2) Bandages gingerly peeled from her daughter’s wrists, revealing vertical cuts a hair’s width from the artery, the closest Adrianne had come to losing Chloe, her second-born, a beautiful girl who’d spent half of her life under the weight of a terrible secret.
Children's Mental Health In Southwest Florida
When Chloe was 6 or 7, Adrianne left Chloe in the care of another mom, a longtime friend with three children who offered to mind hers while Adrianne worked. What dark secrets that family carried Adrianne still doesn’t know. Two of the kids, a 13-year-old boy and a 6-year-old girl, molested Chloe, repeatedly.
Chloe, now 15, never said a word. Adrianne never thought to link the caregiver’s family to the troubling behaviors that emerged: Chloe’s nightmares, her refusal to sleep alone, her persistent fear of death, and the inexplicable injuries that the agile little girl blamed on falls. A counselor didn’t pick up on the abuse, either.
“Looking back, I didn’t have the ah-ha moment,” Adrianne muses. “We knew this family for years.”
Early on, Chloe couldn’t say why she’d purposely tumble out of trees or down steps. “I remember banging my head against the wall. It was weird,” Chloe says.
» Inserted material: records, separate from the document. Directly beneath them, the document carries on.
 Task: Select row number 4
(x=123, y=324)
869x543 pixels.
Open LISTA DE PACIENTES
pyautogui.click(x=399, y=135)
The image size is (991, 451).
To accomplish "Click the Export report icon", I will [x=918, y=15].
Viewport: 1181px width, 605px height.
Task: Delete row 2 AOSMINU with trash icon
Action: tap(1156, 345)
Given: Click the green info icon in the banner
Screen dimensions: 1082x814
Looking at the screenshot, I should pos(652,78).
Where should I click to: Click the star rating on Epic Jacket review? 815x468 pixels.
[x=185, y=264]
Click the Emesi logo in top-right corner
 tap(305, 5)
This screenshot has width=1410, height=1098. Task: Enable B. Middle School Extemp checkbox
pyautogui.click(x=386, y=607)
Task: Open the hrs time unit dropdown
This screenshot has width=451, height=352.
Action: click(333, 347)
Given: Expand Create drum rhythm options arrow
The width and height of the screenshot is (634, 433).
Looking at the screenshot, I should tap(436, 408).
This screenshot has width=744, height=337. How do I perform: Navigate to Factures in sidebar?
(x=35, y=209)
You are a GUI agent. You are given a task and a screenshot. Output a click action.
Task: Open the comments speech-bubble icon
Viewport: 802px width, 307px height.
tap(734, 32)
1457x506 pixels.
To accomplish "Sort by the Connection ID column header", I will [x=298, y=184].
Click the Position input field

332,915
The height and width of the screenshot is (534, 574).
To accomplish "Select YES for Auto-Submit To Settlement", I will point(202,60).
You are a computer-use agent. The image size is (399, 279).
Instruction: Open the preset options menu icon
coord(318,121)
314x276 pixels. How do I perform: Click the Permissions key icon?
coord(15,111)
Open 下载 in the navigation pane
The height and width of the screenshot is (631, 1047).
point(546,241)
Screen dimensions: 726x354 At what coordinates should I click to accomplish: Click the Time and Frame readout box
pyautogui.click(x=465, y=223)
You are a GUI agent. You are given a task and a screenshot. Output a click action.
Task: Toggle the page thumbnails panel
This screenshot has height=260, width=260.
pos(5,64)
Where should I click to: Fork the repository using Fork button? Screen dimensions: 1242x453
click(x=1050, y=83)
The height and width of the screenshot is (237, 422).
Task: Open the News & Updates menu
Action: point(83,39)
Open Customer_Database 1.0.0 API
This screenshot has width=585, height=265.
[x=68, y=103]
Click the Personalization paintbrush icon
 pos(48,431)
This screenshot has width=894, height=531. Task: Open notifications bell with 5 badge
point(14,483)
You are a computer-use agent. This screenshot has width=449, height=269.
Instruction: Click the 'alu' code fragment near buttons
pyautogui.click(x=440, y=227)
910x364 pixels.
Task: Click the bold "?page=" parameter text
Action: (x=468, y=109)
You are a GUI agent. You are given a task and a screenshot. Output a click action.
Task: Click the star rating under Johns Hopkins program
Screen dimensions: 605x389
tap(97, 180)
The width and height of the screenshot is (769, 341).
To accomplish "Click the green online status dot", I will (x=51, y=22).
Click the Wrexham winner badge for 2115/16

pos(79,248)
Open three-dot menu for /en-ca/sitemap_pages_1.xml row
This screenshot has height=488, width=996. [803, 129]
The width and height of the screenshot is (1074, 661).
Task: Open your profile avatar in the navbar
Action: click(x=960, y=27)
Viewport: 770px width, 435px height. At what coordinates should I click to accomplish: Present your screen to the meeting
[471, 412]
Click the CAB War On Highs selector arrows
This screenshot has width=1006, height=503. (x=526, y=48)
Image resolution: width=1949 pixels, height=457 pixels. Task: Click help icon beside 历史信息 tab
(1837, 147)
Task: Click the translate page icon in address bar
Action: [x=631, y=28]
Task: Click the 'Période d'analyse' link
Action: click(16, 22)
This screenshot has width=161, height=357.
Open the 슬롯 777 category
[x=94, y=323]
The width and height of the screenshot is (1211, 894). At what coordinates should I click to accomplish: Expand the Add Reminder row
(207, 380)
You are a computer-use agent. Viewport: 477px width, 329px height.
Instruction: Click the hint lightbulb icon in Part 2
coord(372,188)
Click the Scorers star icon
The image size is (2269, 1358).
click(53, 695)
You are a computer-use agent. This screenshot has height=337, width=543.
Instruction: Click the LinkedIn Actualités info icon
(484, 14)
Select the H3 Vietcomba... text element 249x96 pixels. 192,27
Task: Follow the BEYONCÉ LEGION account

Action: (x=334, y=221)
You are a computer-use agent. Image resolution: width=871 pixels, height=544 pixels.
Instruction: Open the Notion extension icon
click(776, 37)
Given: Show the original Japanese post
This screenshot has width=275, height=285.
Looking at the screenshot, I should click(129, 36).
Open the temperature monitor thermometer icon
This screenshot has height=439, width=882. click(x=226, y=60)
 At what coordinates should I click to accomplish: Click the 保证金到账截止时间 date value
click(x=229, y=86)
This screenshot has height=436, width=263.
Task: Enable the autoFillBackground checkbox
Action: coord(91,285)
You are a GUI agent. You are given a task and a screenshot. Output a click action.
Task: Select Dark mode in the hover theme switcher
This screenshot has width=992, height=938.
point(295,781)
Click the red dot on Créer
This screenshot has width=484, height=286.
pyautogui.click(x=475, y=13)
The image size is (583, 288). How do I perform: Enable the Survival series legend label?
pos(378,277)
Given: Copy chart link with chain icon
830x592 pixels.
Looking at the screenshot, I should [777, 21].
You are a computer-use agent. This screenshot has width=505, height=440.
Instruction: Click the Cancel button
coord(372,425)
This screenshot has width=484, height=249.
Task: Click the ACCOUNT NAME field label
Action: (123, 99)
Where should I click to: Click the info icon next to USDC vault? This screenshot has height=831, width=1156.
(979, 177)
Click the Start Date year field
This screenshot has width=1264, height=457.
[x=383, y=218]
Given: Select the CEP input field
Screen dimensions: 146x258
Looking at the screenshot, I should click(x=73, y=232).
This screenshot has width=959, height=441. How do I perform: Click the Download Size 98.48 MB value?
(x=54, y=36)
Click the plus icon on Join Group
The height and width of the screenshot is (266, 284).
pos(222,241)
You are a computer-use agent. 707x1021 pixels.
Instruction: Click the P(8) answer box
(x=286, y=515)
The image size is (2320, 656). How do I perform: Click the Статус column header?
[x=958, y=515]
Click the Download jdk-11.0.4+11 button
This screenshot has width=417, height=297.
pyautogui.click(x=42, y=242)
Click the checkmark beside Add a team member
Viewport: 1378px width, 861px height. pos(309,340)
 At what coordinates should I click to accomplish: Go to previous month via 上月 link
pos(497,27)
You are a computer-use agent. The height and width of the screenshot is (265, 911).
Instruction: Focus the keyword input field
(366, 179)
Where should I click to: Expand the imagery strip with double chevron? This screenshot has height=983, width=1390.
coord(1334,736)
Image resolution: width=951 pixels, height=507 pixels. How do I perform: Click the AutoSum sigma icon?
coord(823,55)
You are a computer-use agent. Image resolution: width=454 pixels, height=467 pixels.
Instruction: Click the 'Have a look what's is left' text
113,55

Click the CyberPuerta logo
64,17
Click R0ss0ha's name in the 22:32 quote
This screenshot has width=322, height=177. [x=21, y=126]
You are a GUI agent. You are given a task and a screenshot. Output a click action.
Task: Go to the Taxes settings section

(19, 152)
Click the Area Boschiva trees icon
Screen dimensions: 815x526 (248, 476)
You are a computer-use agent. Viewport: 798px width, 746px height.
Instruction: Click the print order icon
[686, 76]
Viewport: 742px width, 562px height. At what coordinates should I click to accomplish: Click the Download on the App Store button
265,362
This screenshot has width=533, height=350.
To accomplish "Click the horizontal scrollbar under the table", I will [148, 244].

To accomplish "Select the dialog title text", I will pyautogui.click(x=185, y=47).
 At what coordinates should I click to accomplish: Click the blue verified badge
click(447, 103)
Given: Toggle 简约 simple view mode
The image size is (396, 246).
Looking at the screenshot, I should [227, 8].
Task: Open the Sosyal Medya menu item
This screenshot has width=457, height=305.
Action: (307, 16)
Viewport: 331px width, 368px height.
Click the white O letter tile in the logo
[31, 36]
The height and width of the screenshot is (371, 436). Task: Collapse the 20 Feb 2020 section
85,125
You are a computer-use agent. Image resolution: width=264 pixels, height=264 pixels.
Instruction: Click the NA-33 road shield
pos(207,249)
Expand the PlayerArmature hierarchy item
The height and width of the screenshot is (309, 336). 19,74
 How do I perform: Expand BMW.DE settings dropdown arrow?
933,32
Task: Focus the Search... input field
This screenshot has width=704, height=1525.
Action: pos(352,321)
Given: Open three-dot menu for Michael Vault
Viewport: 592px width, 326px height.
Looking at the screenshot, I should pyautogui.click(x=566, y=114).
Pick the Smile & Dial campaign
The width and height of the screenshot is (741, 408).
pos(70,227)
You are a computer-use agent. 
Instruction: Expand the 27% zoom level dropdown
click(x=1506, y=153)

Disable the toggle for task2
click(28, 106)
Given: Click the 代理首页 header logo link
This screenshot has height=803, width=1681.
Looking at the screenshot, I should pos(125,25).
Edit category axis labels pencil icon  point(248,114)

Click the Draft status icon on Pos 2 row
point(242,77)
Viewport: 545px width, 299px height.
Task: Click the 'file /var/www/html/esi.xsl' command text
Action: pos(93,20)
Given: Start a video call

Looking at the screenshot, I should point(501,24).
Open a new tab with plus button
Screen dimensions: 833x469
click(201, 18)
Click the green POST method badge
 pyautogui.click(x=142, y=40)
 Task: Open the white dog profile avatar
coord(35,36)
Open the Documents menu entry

She understands now that physical pain provided a strange relief from mental anguish.
Falls progressed to cuts, hidden carefully under pant legs, long sleeves and layers of bracelets.
Adrianne didn’t learn about the self-harm until Chloe was 13. It took an another year before Chloe told her mom about the abuse.
There was a moment when Adrianne could have intervened: Chloe’s pediatrician in their native Ohio had discovered she was cutting, but the doctor never mentioned it to Adrianne or Chloe’s dad. Instead, she gave Chloe the number to a suicide hotline, which Adrianne stumbled upon months after Chloe’s annual physical. The mother is still furious over the incident. Other doctors have failed the family, too, with hasty diagnoses, lack of mental health training, and uttering “textbook wrong things to say” in conversations with Chloe.
Ultimately, Chloe was accepted into an intensive therapy program at the David Lawrence Center in Naples where she spent a year learning how to come to terms with her past, quiet her anxiety and move forward with her future.
“I’m one year clean as of four days ago,” Chloe announces on that October afternoon. Self-harm is an addiction, much like substance abuse.
Now, the mother and daughter share their story in order to spread awareness about mental illnesses; remove their stigma; and encourage parents, teachers and pediatricians to watch for hints of distress and to talk to kids about their feelings. Mental illness, they say, is far more common than most people imagine, striking families across the spectrum.
“(David Lawrence Center CEO) Scott Burgess said something that literally changed my life,” Adrianne says. “He said, ‘(Mental illness is) like any other illness; the sooner you can get them help, the better off they are.’ ... If (Chloe) had broken her arm, we would have gotten a cast on it. But she was abused and there was no X-ray we could take. She tried to cope with it in her own way. It’s like fixing your own broken arm. Can you do that? I can’t.”